“In Massachusetts many banks agreed that their customers must remove their hats and sunglasses once they crossed a bank’s threshold. Of these branches, only 3% were robbed.” – The Economist
Perhaps the bank version of the “please turn off your digital devices” policy on planes is the no hats (or hoodies, or helmets, or sunglasses) policy.
Mr Delancaster-Swinbank-Slack is annoyed that the staff at his local ANZ branch continually ask him to remove his hat when he visits.
The sign at the door clearly indicates the policy, but Mr Delancaster-Swinbank-Slack is 83 and is no “young thug”, so he chooses to ignore it.
He puts ANZ staff into a difficult position because they can’t apply the policy discriminately to just the people they think look a bit dodge.
He notes that staff “usually relented because of his age and non-menacing appearance”. He puts the other staff working in the branch into an even more difficult position. Say someone else comes into the branch. Maybe they look dodgy, maybe they don’t. They’re also wearing a hat.
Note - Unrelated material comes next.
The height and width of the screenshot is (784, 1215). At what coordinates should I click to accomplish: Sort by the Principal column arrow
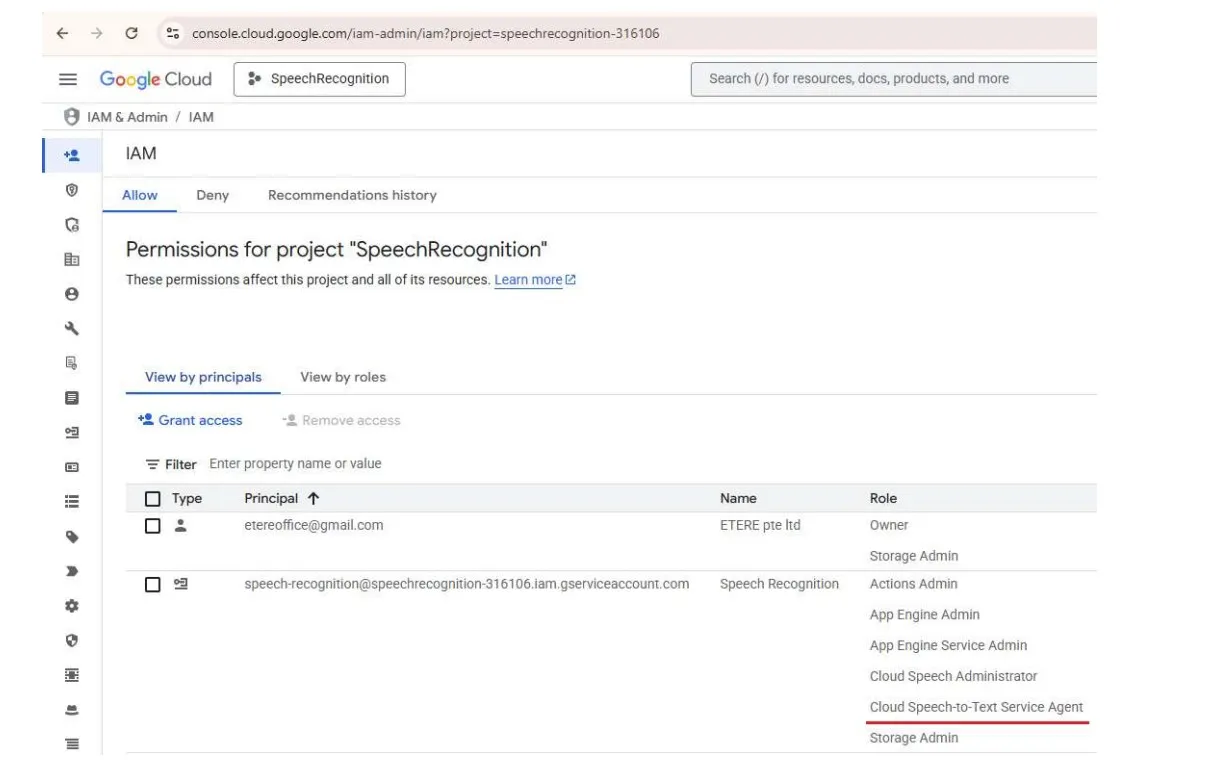[x=313, y=499]
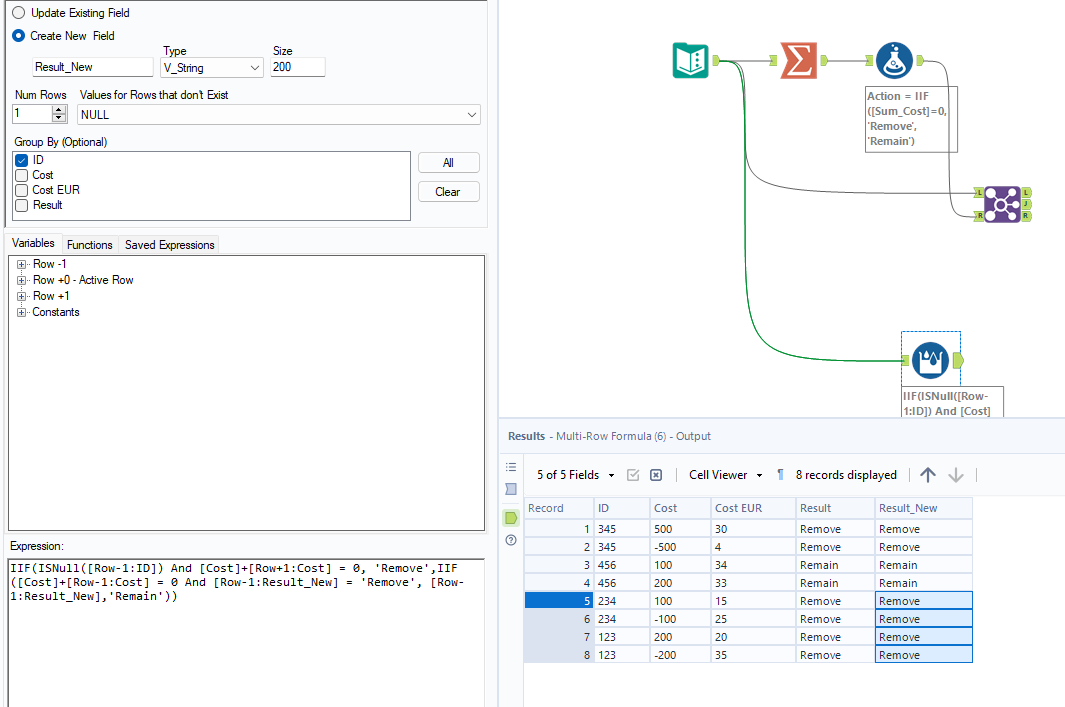
Task: Show the results messages list icon
Action: pos(511,467)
How do you explain to them that you’d like them to remove their hat when a couple of metres away Anthony is over there rocking his sports hat? Do you choose to ask the person who just walked in, potentially really offending one of your customers with the insinuation that they look suspect? Or do you not ask, knowing that the large majority of bank robbers cover their face/head in some way?
This post represents my views, not my employer’s.